In this season of thanksgiving, you know what I’m thankful for? I’m thankful my cannon fodder-age son is not inclined to serve his country in Afghanistan. It must be the worst thing in the world to lose a child in a war of dubious necessity .
We say about the increasing numbers of casualties returning from that burgeoning war that they died defending us, our freedom, our way of life. ( It’s the least we can do, isn’t it?) But it would seem that there are few of us who actually believe that Afghanistan, any more than Iraq or Vietnam 40 years ago, has much of a connection to our own national security.
At best the war there is about helping people we don’t feel much connection with. But even granting the point that it’s a small world and we ought to try to help a troubled nation, it’s hard to believe that we are helping, to know what helping would even mean.
As with the other countries in which we have intervened, there’s a history and political process that’s hard to understand, including warlords, ancient conflicts, confusing religious sects. The talk is all of an “exit strategy”, a plan for turning the country over to its own leaders to keep it stable. But which leaders? As in previous such wars, we are currently defending a ruler whose legitimacy is already besmirched. It’s hard to feel confident who’s the good guy over there. Hard to know how to be the good guy in a country in which heroin is their big cash crop.
Bottomline: We should not be fighting any war about which there is so much confusion..
There’s the lesson of our own history. The fact is, it is impossible to imagine American history without the tragedy of the Civil War. It’s part of how we got from our slaveholding early days to now and while we can conjecture about how it might have gone differently, one thing we can’t imagine is some outside power intervening to smooth our passage through that rough patch.
Obama is said to be working on a whole new Afghanistan strategy soon to be unveiled. Most people expect it to be an explanation of why he will or will not commit more troops. He’s been a breath of fresh air in general and perhaps he can come up with a new perspective on continuing this war that will inspire us all. But it seems unlikely.

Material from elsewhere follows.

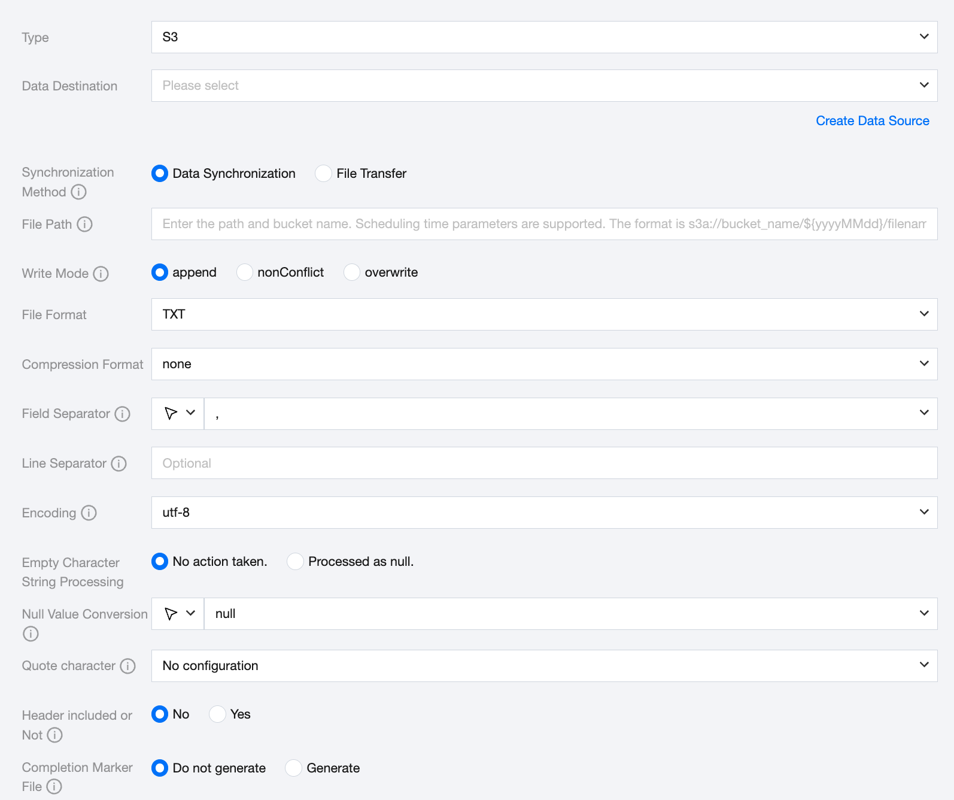Viewport: 954px width, 800px height.
Task: Open the File Format dropdown showing TXT
Action: 543,314
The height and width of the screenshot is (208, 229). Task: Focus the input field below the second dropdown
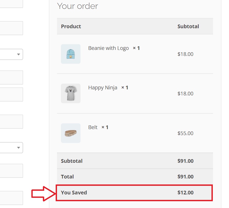(12, 171)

The truly history-making, innovative thing for him to do would be to change the course of American history by giving a speech that would, while announcing that we are pulling out, with regrets, inspire with a new sobriety, a new perspective on this sort of war of intervention we have been addicted to for the past half century. Not a new isolationism, but sober internationalism acknowledging our limits, the limits of the whole idea of intervention.
I read that the army is having a great recruiting period. Young people are signing up in droves because of the lack of jobs elsewhere in the current economy. What a terrible reason to fight a war. It should be against the law. Would-be recruits should be asking themselves: fatuous recruiting slogans aside, is the virtue of this war clear enough to risk getting maimed or killed in?
And parents: is this the sort of unambiguously necessary war you really feel OK sacrificing your child in? If not, isn’t it your duty to do your best to talk your kid out of it?
We should be applying this test: if a war isn’t clearly necessary enough to justify reinstituting a democratically applied draft, it isn’t good enough. If Afghanistan is a war we truly feel we must fight, we shouldn’t be fighting it with what amounts to a mercenary army.